時として物珍しそうに寄ってくる子どもがいれば、自転車の見張りをジェスチャーで頼み、買い物を終えると、見張りのお礼にアメやガム、例の5円玉などをあげていました。
それなりに用心していたつもりでしたが、目覚まし時計に続き懐中電灯まで盗まれるとは思いませんでした。ランタンを携行していない私にとって、懐中電灯の明かりは野宿の必需品です。

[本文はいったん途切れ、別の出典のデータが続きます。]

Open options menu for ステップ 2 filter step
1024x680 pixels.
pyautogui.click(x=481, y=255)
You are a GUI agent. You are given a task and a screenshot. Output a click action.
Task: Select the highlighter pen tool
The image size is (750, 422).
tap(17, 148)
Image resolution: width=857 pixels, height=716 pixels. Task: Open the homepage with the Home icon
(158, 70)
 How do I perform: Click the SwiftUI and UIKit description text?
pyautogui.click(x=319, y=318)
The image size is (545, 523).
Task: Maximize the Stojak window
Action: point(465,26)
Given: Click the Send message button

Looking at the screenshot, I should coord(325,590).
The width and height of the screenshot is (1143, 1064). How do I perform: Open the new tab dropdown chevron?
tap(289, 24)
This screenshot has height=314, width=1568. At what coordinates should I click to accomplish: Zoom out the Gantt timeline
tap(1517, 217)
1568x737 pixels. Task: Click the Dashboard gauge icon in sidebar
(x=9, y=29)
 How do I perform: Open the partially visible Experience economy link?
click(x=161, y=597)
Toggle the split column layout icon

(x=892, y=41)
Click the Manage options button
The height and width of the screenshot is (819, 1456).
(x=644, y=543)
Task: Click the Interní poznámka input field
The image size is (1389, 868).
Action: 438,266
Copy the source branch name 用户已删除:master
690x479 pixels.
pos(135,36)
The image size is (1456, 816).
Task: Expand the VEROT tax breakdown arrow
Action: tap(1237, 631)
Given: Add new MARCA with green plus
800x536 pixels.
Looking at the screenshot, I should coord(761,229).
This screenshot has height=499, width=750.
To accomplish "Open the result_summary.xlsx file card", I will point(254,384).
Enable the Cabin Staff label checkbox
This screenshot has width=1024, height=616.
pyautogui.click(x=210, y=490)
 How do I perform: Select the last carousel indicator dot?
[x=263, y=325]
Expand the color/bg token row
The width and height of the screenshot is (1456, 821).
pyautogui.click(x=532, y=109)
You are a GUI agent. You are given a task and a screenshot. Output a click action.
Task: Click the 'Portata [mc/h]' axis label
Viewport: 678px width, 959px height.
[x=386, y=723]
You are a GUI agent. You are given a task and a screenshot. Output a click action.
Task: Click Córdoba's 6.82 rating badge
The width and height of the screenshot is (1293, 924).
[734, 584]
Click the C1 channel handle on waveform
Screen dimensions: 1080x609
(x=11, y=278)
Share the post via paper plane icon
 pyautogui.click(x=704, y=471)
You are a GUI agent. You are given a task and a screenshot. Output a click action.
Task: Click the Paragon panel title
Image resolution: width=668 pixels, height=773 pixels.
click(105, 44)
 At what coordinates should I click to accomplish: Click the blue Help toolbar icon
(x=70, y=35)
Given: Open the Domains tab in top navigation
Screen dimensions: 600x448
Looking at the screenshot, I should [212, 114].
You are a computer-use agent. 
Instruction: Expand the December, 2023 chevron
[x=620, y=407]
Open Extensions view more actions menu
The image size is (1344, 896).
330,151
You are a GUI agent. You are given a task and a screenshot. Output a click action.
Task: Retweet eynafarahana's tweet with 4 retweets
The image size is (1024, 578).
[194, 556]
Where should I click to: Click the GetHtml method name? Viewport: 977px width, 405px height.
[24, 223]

その明かりのもと食事をし、テントの中では翌日のルートを地図上でチェックします。
長い夜、寝転んで携帯ラジオから流れる訳のわからぬ放送を聴きながら、その明かりで文庫本を読み、横にワインのボトルを置いて、時には絵ハガキや手紙を書いていました。
残念ですが、どうやら急に買い物が一つ増えました。電気屋を探すと、フロントキャリアの取り付けバンドにピッタリはまることを最優先条件に、単1乾電池3連の緑色のプラスチック製の懐中電灯を購入しました。
ただ、この懐中電灯もこの先また盗まれてしまいます。まさか二度も盗まれるとは思いもしませんでした。